What you are asked to do
Look for the string "mark" in the material below. Copy every line where you find it.

Data to examine
====================

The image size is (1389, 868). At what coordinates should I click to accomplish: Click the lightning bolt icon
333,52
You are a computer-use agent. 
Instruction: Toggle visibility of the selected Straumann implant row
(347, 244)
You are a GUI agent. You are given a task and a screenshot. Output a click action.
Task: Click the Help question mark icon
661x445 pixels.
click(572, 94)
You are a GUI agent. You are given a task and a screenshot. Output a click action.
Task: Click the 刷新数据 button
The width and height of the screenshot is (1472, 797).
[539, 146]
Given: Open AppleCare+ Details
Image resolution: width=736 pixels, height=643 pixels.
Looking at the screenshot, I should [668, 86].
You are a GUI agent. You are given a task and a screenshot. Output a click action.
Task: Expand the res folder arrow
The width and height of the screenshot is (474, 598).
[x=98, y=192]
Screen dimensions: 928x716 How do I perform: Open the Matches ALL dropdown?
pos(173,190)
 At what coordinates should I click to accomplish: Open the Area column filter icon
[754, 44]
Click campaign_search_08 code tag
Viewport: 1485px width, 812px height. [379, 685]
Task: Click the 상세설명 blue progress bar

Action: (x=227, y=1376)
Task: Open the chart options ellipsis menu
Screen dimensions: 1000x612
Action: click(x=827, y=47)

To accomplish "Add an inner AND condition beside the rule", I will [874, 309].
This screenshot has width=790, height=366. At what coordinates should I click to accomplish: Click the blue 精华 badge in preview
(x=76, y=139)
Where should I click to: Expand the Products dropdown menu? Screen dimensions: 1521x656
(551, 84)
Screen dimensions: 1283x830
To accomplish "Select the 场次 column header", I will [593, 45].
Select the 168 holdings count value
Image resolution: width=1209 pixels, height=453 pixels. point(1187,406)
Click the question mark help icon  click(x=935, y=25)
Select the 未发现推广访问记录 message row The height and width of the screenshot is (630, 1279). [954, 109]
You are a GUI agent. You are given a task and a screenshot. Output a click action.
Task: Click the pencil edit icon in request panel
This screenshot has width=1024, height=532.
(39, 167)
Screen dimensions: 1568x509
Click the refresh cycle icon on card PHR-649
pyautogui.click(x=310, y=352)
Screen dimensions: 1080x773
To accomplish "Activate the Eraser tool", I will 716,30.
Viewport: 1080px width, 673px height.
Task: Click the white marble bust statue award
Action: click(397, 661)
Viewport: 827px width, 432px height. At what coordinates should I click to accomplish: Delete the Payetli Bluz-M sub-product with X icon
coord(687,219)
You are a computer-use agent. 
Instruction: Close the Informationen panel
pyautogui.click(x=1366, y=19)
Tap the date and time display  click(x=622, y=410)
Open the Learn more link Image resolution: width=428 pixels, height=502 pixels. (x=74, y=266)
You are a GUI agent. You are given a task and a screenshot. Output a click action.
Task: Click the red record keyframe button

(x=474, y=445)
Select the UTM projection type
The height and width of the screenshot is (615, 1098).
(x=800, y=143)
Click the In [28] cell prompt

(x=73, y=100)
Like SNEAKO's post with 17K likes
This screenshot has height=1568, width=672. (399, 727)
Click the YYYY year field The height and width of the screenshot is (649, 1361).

====================

Exercise result
Task: Click the Help question mark icon
Click the question mark help icon  click(x=935, y=25)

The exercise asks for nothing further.